* **THE TASK**
Take the data below and repeat it exactly.

* **DATA FOR THIS EXERCISE**
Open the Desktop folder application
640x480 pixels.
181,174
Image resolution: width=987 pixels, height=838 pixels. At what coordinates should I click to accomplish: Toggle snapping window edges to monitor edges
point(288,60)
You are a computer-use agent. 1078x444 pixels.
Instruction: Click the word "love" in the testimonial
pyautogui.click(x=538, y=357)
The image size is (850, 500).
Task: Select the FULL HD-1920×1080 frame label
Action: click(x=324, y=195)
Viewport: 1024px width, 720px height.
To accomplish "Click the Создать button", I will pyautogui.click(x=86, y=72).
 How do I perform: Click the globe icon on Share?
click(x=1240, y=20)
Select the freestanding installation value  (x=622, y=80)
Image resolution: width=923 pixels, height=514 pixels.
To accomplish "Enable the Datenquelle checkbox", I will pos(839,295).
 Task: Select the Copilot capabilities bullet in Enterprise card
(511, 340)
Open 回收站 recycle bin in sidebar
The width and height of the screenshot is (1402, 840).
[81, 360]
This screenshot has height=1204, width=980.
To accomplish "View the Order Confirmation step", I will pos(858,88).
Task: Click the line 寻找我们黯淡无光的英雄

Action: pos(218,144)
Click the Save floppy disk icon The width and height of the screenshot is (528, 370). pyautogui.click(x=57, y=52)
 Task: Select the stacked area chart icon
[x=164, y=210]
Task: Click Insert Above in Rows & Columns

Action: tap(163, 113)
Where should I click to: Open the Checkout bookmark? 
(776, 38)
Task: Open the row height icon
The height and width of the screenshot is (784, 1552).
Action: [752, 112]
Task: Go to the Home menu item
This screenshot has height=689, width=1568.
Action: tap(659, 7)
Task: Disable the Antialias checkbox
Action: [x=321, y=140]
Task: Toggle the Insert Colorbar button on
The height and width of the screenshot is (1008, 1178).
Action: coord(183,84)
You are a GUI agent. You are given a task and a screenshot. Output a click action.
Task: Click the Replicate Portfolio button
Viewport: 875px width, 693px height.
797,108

* **ANSWER BOX**
Open the Desktop folder application
640x480 pixels.
181,174
Image resolution: width=987 pixels, height=838 pixels. At what coordinates should I click to accomplish: Toggle snapping window edges to monitor edges
point(288,60)
You are a computer-use agent. 1078x444 pixels.
Instruction: Click the word "love" in the testimonial
pyautogui.click(x=538, y=357)
The image size is (850, 500).
Task: Select the FULL HD-1920×1080 frame label
Action: click(x=324, y=195)
Viewport: 1024px width, 720px height.
To accomplish "Click the Создать button", I will pyautogui.click(x=86, y=72).
 How do I perform: Click the globe icon on Share?
click(x=1240, y=20)
Select the freestanding installation value  (x=622, y=80)
Image resolution: width=923 pixels, height=514 pixels.
To accomplish "Enable the Datenquelle checkbox", I will pos(839,295).
 Task: Select the Copilot capabilities bullet in Enterprise card
(511, 340)
Open 回收站 recycle bin in sidebar
The width and height of the screenshot is (1402, 840).
[81, 360]
This screenshot has height=1204, width=980.
To accomplish "View the Order Confirmation step", I will pos(858,88).
Task: Click the line 寻找我们黯淡无光的英雄

Action: pos(218,144)
Click the Save floppy disk icon The width and height of the screenshot is (528, 370). pyautogui.click(x=57, y=52)
 Task: Select the stacked area chart icon
[x=164, y=210]
Task: Click Insert Above in Rows & Columns

Action: tap(163, 113)
Where should I click to: Open the Checkout bookmark? 
(776, 38)
Task: Open the row height icon
The height and width of the screenshot is (784, 1552).
Action: [752, 112]
Task: Go to the Home menu item
This screenshot has height=689, width=1568.
Action: tap(659, 7)
Task: Disable the Antialias checkbox
Action: [x=321, y=140]
Task: Toggle the Insert Colorbar button on
The height and width of the screenshot is (1008, 1178).
Action: coord(183,84)
You are a GUI agent. You are given a task and a screenshot. Output a click action.
Task: Click the Replicate Portfolio button
Viewport: 875px width, 693px height.
797,108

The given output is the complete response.